MADISON, WI -- Recently released figures from the 2020 census indicate that if 2010-2020 migration patterns continue, the number of Wisconsin residents in their prime working years will decline by about 130,000 by 2030. A new report from Forward Analytics, “Moving In? Exploring Wisconsin’s Migration Challenges,” finds that increased migration is the only way to avoid this problem because the state does not have enough young people to replace the baby boomers who will turn 65 over the next 10 years.
According to the new study, one of the state’s long-term weaknesses, attracting and retaining young people, continued between 2012 and 2020. Data from federal income tax returns show the state lost 106,000 “families,” in which the tax filer was under 26 years of age. Often, these are single individuals.

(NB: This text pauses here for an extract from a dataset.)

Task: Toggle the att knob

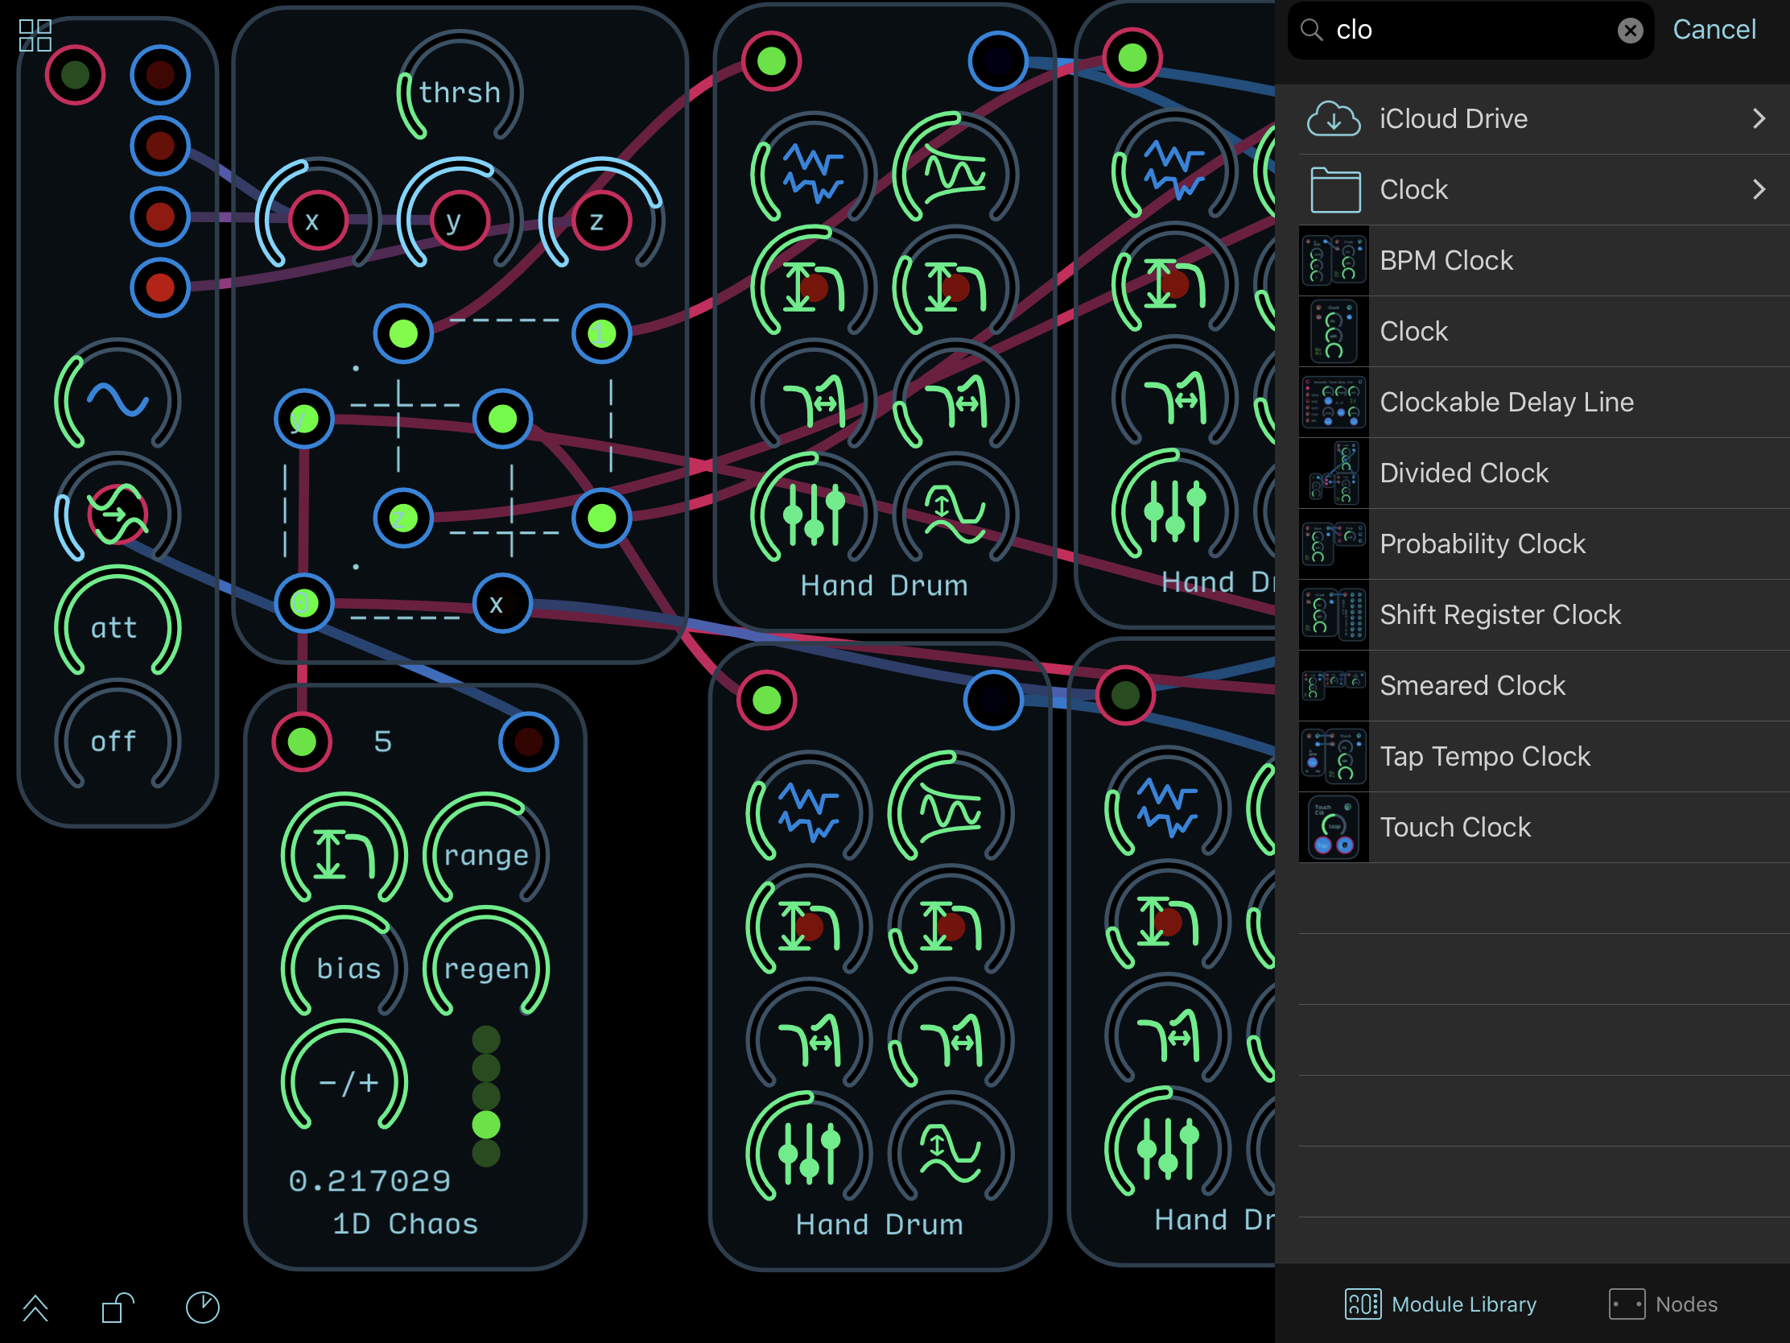Action: tap(117, 627)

“Attracting and retaining these young people is critical for Wisconsin,” said Forward Analytics Director Dale Knapp. “Attracting and retaining them would not only grow the current workforce, it would also help long term as many of these young adults will soon be starting a family and raising the next generation of workers.”
On the positive side, there were indications that some of the young leavers may be returning as they reach their family formation years. Large numbers of these young people leave for California, Washington, Colorado, Arizona, and New York. However, Wisconsin gains a surprising number of residents from these states, and the average family size of those moving here was at least 10% greater than those leaving Wisconsin, consistent with young families returning to the state.

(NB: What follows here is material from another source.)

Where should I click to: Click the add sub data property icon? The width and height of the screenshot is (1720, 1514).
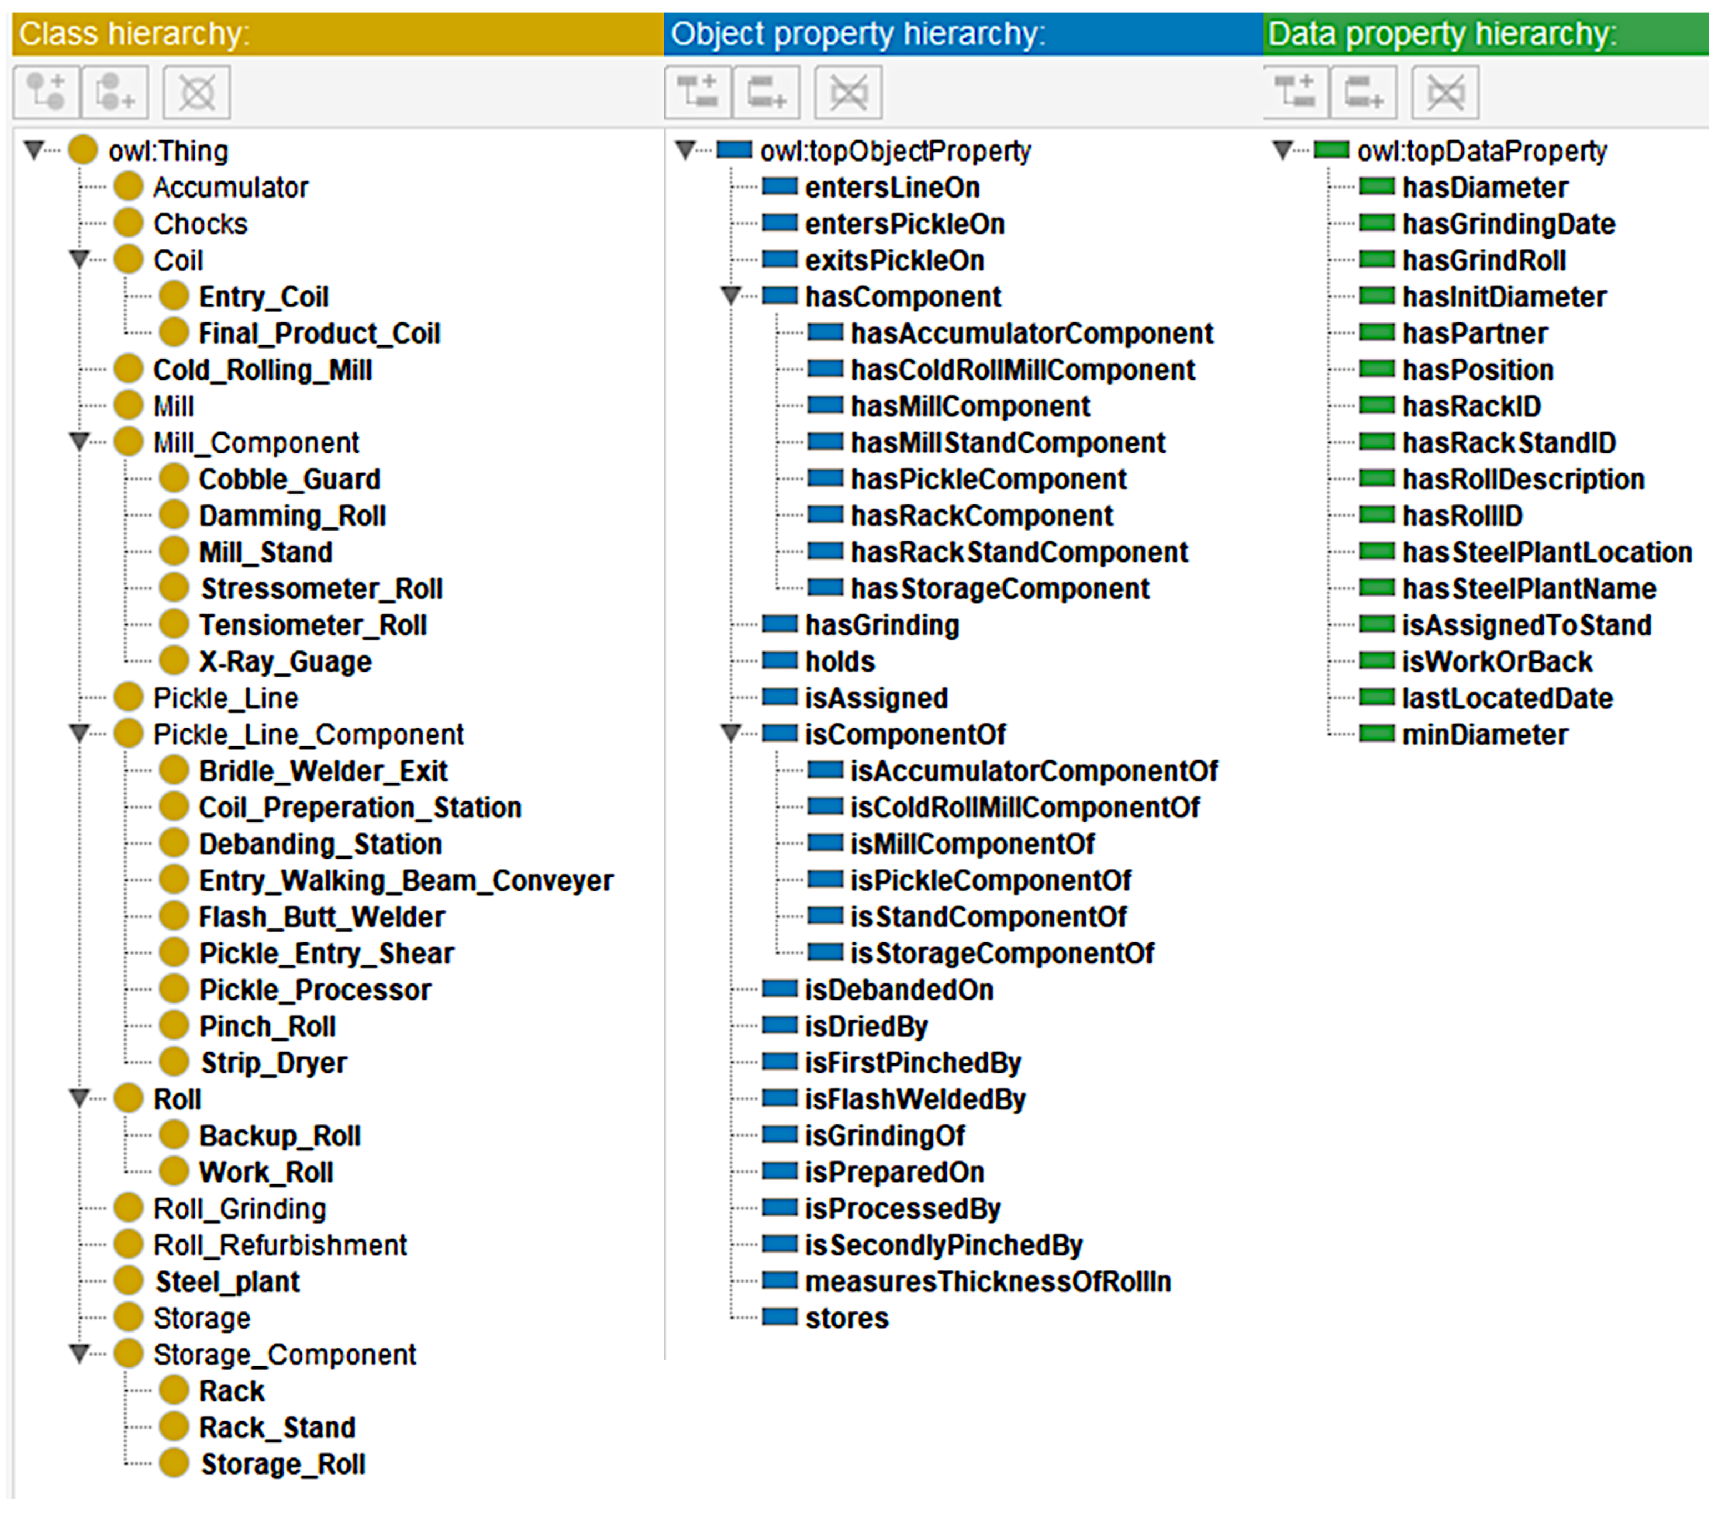pyautogui.click(x=1295, y=92)
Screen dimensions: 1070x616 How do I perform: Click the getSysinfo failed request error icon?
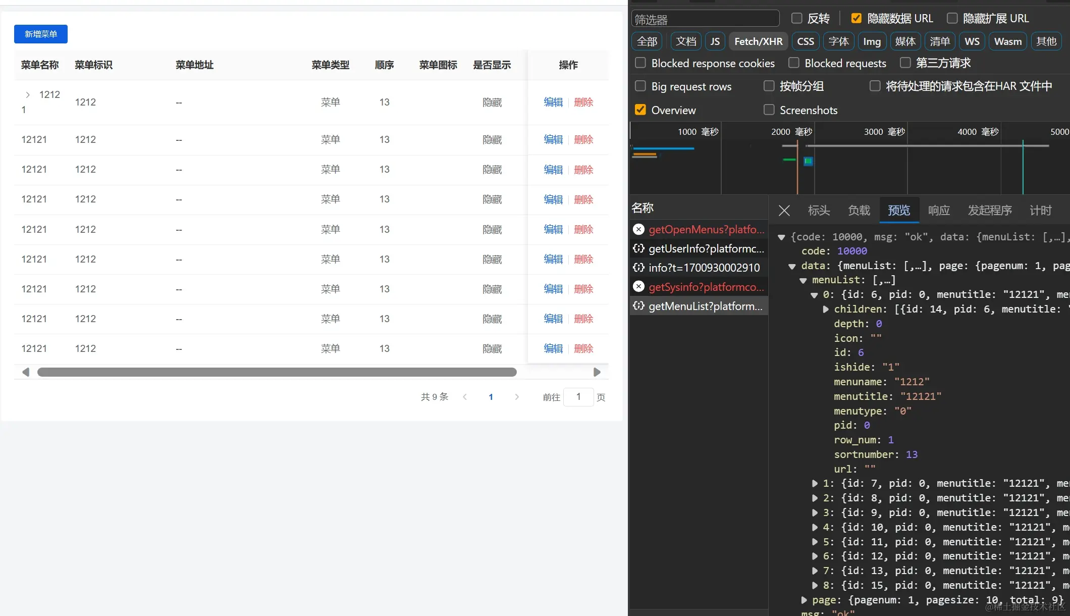638,287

“Wisconsin will continue to lose retirees to warm weather states such as Florida and Arizona,” Knapp said. “However, this study shows that the state can build on its reputation of good schools, low crime, and great outdoor amenities to attract families headed by those in their 30s and 40s.”
In addition to the loss of young adults, the study points to another critical weakness in terms of migration. The loss of higher-income families. The study shows that lower-income families were more likely to have moved than those with higher incomes. However, among families that moved, those with higher incomes were more likely to leave the state. Among movers with incomes under $25,000, just 37% left the state. However, that percentage rises to 43% among families with incomes between $100,000 and $200,000 and to 56% among those with incomes above $200,000.
The good news for Wisconsin is that the propensity of high-earners to leave the state has been declining. In 2012, more than 60% high-income movers left. By 2020, that percentage was down to 52%.
Find the entire study HERE.
- Without an increase in migration from other states or countries, by 2030 the state’s prime working age population (25 to 64) will likely shrink by an estimated 130,000 people.
- Among single young adults families headed by someone under age 26, Wisconsin lost 106,000 more “families” than it gained during 2012-2020.
- Of more than 460,000 families that moved out of the state from 2012-2020, more than two-thirds moved to a state out of the region, one that does not border Wisconsin.
- Over the 10 years, net migration into Wisconsin based on Census Bureau figures was down nearly a third compared to the prior decade and 75% from the 1990s.
Forward Analytics is the research division of the Wisconsin Counties Association. Its mission is to use data to identify challenges facing Wisconsin and share this information with state and local leaders to help them make informed policy decisions. Forward Analytics is led by Director Dale Knapp, who brings more than two decades of research experience in economics and public policy to the Association.